Filling in the Spark function gaps across APIs
50 stars 5 forks source link

add bebe_beginning_of_month #4

Closed MrPowers closed 3 years ago

MrPowers commented 3 years ago

Spark has a last_day function that returns the last day of the month.

This PR introduces a bebe_beginning_of_month function, so users have a performant way to compute the beginning of the month.

I plan on porting a lot of the ActiveSupport datetime helper methods. I want to give Spark users easy access to all the common datetime functions, so they don't have to reinvent the wheel when writing business logic.

yaooqinn commented 3 years ago

Is truncDate(dateVal, 'MONTH') same with this expression

MrPowers commented 3 years ago

@yaooqinn - I didn't know about truncDate (code reference for interested parties). Let me refactor the code to use truncDate - good catch!

MrPowers commented 3 years ago

@yaooqinn - refactored the code, per your comment. Can you take another look and let me know if it looks good now?

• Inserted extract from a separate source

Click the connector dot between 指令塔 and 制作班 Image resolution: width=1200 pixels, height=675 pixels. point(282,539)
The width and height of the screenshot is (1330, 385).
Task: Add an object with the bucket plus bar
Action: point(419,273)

yaooqinn commented 3 years ago

For data and timestamp inputs we should respect the data type in results too. It seems that we don't need the definition of BeginningOfMonth and I guess something like

def bebe_beginning_of_month(col: Column): Column = {
  col.expr.dataType match {
    // for timestamps truncating
    case TimestampType => date_trunc("month", col)
    // for dates, strings truncating and fail others
    case _ => trunc("month", col)
  }
}

is enough. And the doc related shall be move here as this is the API for users

MrPowers commented 3 years ago

@yaooqinn - I slightly modified your code to this:

col.expr.dataType match {
  // for timestamps truncating
  case TimestampType => date_trunc("month", col)
  // for dates, strings truncating and fail others
  case _ => trunc(col, "month")
}

It drives me crazy that date_trunc takes the format first and trunc takes the format second 🙃 , haha

Your code causes the following error: org.apache.spark.sql.catalyst.analysis.UnresolvedException: Invalid call to dataType on unresolved object, tree: 'some_date

Looks like this cool expr.dataType syntax only works for columns associated with DataFrames. Here's an example of when it works:

val df = Seq(1, 2, 3).toDF("some_num")
println(df("some_num").expr.dataType) // IntegerType

Columns that are not associated with DataFrames, like col("hi").expr.dataType cause this exception Invalid call to dataType on unresolved object, tree: 'hi org.apache.spark.sql.catalyst.analysis.UnresolvedException: Invalid call to dataType on unresolved object, tree: 'hi

Let me know if I am missing anything. Thanks for teaching me the expr.dataType syntax. That'll come in handy when I have a DataFrame accessible.

yaooqinn commented 3 years ago

oh, I see. It is too early to call dataType here🤐